Spokespeople from Israel’s Foreign Ministry and the Prime Minister’s Office told JNS that their offices were declining to comment on the details of Sunday’s report in the Bild newspaper.
According to the report, Israel agreed last week to promise to not commit genocide despite concern in Israel and by its allies in Germany that doing so would validate fanciful genocide claims by Israel’s critics.
Israel and its allies have denied outright the claims that there was ever any such possibility, calling them slanderous anti-Israel propaganda that defies any fact-based analysis of the situation. Diplomatic sources in Germany told Bild that the request for Israel to provide such assurances was “absurd.”
According to Bild, Israel’s alleged agreement to commit to this principle cleared the path for Chancellor Olaf Scholz’s statement at the Bundestag on Oct. 10, when he said: “We have delivered weapons and we will deliver weapons” to Israel. He added that the government had made decisions “that will also ensure that there will be further deliveries in the near future.”
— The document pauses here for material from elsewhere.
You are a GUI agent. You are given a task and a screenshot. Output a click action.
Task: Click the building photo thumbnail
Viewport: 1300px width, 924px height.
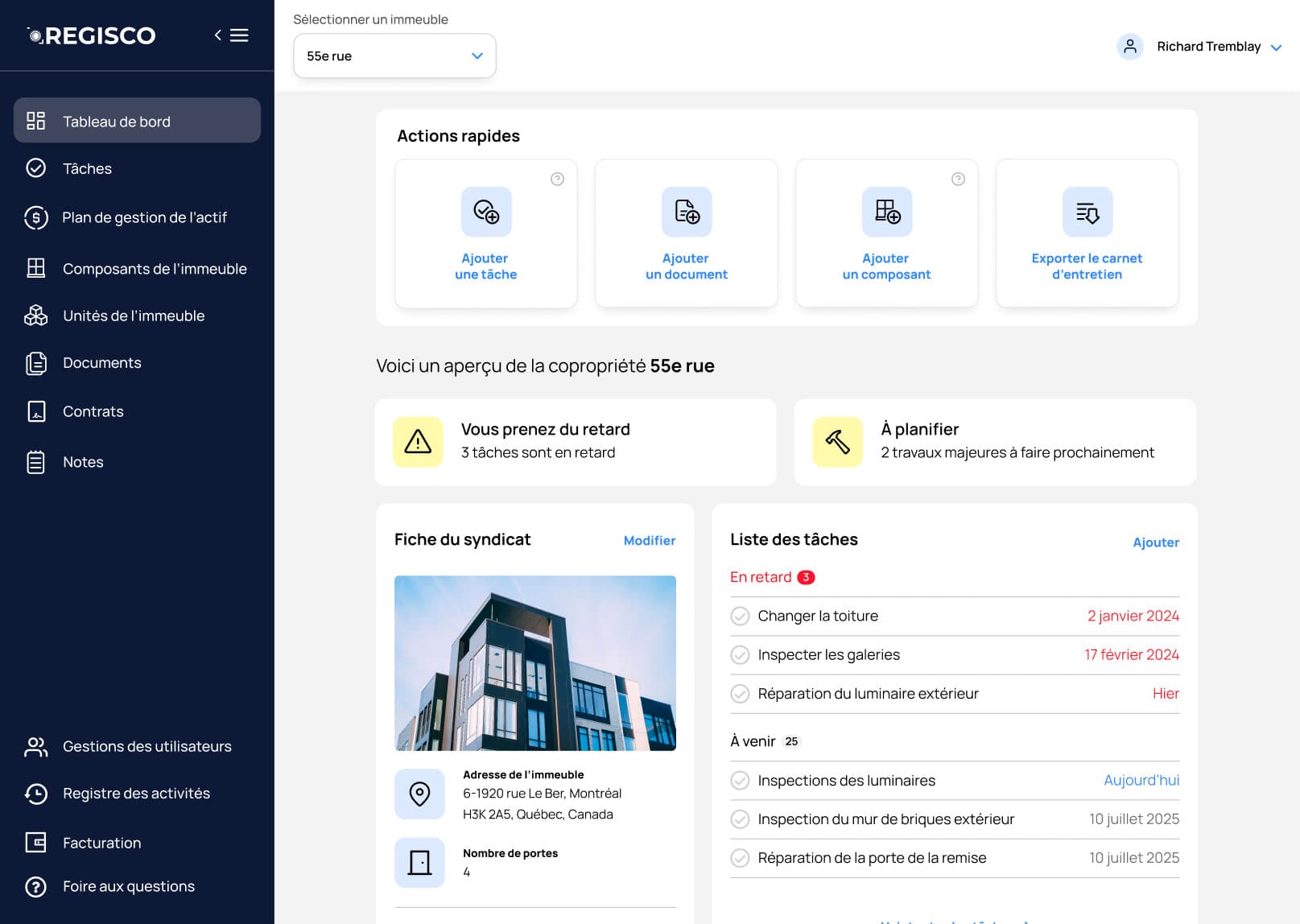click(x=535, y=663)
Although Germany did not join the United Kingdom and France in declaring a weapons export ban on Israel, in practice such shipments have been held up by Economic Affairs Minister Robert Habeck and Foreign Minister Annalena Baerbock, both from the left-wing Alliance 90/Greens political bloc, Bild reported. That bloc is a coalition partner of Scholz’s center-left Social Democratic Party.
According to disputed statistics from the Hamas-run health ministry in Gaza, about 42,000 Gazans have died as a result of the current war. Israel says it has killed some 19,000 terrorists in Gaza and another 1,000 inside Israel on or immediately after the Oct. 7, 2023, invasion.